▸ THE DATA:
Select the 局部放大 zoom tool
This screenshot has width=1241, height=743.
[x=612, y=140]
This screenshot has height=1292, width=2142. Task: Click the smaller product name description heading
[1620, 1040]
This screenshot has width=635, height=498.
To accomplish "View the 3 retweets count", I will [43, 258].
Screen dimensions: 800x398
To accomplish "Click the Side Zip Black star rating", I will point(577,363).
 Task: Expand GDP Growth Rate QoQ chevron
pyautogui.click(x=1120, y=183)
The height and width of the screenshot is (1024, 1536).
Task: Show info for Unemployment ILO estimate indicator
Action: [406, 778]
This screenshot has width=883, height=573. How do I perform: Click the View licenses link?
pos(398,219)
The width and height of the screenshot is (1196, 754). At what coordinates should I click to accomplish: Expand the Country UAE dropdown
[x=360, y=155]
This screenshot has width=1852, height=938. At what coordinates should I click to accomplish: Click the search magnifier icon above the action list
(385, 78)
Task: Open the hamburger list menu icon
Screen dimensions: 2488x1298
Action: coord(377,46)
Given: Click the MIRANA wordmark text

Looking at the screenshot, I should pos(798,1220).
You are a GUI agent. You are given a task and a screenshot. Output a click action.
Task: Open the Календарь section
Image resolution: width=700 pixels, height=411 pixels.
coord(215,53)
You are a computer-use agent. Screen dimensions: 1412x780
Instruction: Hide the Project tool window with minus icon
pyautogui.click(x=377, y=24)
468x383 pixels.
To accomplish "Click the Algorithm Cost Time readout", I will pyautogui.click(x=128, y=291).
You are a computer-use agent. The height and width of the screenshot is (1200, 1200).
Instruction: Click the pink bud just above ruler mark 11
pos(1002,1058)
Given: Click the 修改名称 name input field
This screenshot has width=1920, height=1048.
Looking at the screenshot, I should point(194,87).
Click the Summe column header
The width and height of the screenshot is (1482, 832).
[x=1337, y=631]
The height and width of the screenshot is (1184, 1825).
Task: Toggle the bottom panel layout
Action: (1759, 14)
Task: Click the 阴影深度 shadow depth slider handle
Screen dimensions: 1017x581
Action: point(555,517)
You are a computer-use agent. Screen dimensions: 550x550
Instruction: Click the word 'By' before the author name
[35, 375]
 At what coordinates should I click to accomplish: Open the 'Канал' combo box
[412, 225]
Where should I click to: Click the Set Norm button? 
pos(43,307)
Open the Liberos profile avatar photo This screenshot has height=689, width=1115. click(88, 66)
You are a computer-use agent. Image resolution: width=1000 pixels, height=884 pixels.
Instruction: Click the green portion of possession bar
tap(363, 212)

▸ TASK GOAL: Please transcribe the material above in full, keeping every character intact.

▸ OUTPUT FOR THIS EXERCISE:
Select the 局部放大 zoom tool
This screenshot has width=1241, height=743.
[x=612, y=140]
This screenshot has height=1292, width=2142. Task: Click the smaller product name description heading
[1620, 1040]
This screenshot has width=635, height=498.
To accomplish "View the 3 retweets count", I will [43, 258].
Screen dimensions: 800x398
To accomplish "Click the Side Zip Black star rating", I will point(577,363).
 Task: Expand GDP Growth Rate QoQ chevron
pyautogui.click(x=1120, y=183)
The height and width of the screenshot is (1024, 1536).
Task: Show info for Unemployment ILO estimate indicator
Action: [406, 778]
This screenshot has width=883, height=573. How do I perform: Click the View licenses link?
pos(398,219)
The width and height of the screenshot is (1196, 754). At what coordinates should I click to accomplish: Expand the Country UAE dropdown
[x=360, y=155]
This screenshot has width=1852, height=938. At what coordinates should I click to accomplish: Click the search magnifier icon above the action list
(385, 78)
Task: Open the hamburger list menu icon
Screen dimensions: 2488x1298
Action: coord(377,46)
Given: Click the MIRANA wordmark text

Looking at the screenshot, I should pos(798,1220).
You are a GUI agent. You are given a task and a screenshot. Output a click action.
Task: Open the Календарь section
Image resolution: width=700 pixels, height=411 pixels.
coord(215,53)
You are a computer-use agent. Screen dimensions: 1412x780
Instruction: Hide the Project tool window with minus icon
pyautogui.click(x=377, y=24)
468x383 pixels.
To accomplish "Click the Algorithm Cost Time readout", I will pyautogui.click(x=128, y=291).
You are a computer-use agent. The height and width of the screenshot is (1200, 1200).
Instruction: Click the pink bud just above ruler mark 11
pos(1002,1058)
Given: Click the 修改名称 name input field
This screenshot has width=1920, height=1048.
Looking at the screenshot, I should point(194,87).
Click the Summe column header
The width and height of the screenshot is (1482, 832).
[x=1337, y=631]
The height and width of the screenshot is (1184, 1825).
Task: Toggle the bottom panel layout
Action: (1759, 14)
Task: Click the 阴影深度 shadow depth slider handle
Screen dimensions: 1017x581
Action: point(555,517)
You are a computer-use agent. Screen dimensions: 550x550
Instruction: Click the word 'By' before the author name
[35, 375]
 At what coordinates should I click to accomplish: Open the 'Канал' combo box
[412, 225]
Where should I click to: Click the Set Norm button? 
pos(43,307)
Open the Liberos profile avatar photo This screenshot has height=689, width=1115. click(88, 66)
You are a computer-use agent. Image resolution: width=1000 pixels, height=884 pixels.
Instruction: Click the green portion of possession bar
tap(363, 212)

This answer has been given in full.